Hamilton predicts F1 will keep DRS "for a while" yet

Five-time world champion Lewis Hamilton believes Formula 1’s drag reduction system will be part of the championship “for a while”, even after the major rules shake-up in 2021.

Hamilton predicts F1 will keep DRS "for a while" yet

The DRS was introduced into F1 in 2011, giving drivers the opportunity to open a flap on the rear wing and boost straightline speed if they are within a second of the car in front during a grand prix.

It became part of F1 to combat the impact the cars’ increasing downforce levels had on the quality of racing, and the overtaking aid has since been adopted by other categories like the DTM.

F1’s work on the technical regulations for 2021 has included extensive research into making the cars easier to follow, but it had already been suggested that the DRS would be retained.

“It will be a part of Formula 1 for a while, probably,” said Hamilton. “I don't know if they're going to keep in 2021, I would imagine they would.
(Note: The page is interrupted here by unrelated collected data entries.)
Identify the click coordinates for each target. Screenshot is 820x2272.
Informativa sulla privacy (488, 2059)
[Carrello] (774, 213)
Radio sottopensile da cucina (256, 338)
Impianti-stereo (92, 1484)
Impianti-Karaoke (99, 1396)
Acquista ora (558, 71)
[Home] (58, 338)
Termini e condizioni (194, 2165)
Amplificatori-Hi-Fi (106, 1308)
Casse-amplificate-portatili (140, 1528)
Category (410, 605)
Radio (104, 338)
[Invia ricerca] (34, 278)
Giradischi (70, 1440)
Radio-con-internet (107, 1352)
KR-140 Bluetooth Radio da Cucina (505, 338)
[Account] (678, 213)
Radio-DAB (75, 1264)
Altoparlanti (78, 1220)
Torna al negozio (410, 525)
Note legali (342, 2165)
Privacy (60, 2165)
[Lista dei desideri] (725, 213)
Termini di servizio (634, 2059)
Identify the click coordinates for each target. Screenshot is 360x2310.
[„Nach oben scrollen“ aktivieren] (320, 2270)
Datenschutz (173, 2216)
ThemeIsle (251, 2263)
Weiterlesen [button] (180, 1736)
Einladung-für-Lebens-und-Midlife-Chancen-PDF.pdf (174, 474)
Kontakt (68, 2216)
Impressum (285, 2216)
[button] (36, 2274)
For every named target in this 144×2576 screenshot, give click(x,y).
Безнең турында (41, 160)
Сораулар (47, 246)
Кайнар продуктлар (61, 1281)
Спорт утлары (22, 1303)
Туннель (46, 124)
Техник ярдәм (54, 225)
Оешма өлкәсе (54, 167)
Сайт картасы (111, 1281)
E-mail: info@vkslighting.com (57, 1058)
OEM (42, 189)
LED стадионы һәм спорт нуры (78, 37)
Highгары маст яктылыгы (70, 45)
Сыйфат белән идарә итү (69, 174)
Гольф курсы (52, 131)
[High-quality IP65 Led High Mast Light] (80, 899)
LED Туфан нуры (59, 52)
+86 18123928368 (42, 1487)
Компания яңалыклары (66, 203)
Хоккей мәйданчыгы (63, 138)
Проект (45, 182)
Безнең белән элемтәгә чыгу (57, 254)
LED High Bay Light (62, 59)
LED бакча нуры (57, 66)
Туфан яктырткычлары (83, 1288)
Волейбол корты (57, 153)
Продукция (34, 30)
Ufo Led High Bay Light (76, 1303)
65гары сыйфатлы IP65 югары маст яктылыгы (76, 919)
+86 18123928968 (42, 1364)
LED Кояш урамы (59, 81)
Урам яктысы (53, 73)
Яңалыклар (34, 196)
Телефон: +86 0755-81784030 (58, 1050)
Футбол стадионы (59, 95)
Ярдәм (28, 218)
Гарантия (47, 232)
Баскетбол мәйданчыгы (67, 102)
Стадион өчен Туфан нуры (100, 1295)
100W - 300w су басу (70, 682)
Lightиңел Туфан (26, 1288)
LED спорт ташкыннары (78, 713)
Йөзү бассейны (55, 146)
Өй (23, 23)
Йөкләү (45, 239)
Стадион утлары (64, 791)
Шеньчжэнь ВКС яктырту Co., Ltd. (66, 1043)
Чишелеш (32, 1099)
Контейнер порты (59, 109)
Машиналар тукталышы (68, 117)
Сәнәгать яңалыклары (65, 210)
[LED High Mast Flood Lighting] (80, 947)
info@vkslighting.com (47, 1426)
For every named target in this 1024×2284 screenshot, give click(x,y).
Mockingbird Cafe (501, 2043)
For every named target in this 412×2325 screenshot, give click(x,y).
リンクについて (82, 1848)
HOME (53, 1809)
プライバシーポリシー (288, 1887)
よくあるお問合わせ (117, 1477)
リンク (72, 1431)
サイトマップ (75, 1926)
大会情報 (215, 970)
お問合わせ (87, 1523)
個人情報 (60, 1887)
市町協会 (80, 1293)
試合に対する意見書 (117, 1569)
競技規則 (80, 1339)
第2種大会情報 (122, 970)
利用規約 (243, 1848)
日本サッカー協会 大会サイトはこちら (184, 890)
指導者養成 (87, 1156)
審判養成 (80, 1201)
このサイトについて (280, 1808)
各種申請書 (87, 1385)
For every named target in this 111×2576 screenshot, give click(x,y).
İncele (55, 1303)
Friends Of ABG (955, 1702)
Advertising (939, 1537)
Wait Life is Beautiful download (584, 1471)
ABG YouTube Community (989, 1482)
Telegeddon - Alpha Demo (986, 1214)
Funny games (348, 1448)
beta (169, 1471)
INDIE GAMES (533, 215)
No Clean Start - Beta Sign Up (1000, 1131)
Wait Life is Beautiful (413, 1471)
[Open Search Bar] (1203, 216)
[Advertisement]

“Those wings are going to be quite a bit bigger, and hopefully following is going to be better, so maybe they won't need it then.

“Now it's just, some of the overtakes, you're overtaking halfway down the straight. Of course it's not as exciting because you want to be doing it in the corner, launching it up the inside of another car.

“But it doesn't bother me. You still have to try and get in the position to be able to utilise it.”

This weekend’s Japanese Grand Prix is a rare example of a circuit only having one DRS zone, with two or three the most common, to maximise overtaking opportunities.

Hamilton believes a second zone should have been added at Suzuka, which has a very long back straight between Spoon Curve and 130R.

“I’ve noticed they’ve not put the double-DRS this weekend, which I don’t think is a good idea,” said Hamilton. “We should have double DRS because hopefully that should help.

“At the moment every race you go to, each weekend there’s a certain distance or advantage you have to have on the car ahead to have an opportunity to overtake.

“Sometimes it’s like two seconds, sometimes it’s eight tenths of a second. Here it’s over a second and a half you have to have on the car ahead. It’s quite a big delta. That’s why we don’t see a lot of overtaking.

"With an extra DRS section that [delta] shortens that a bit, so they need to add that.”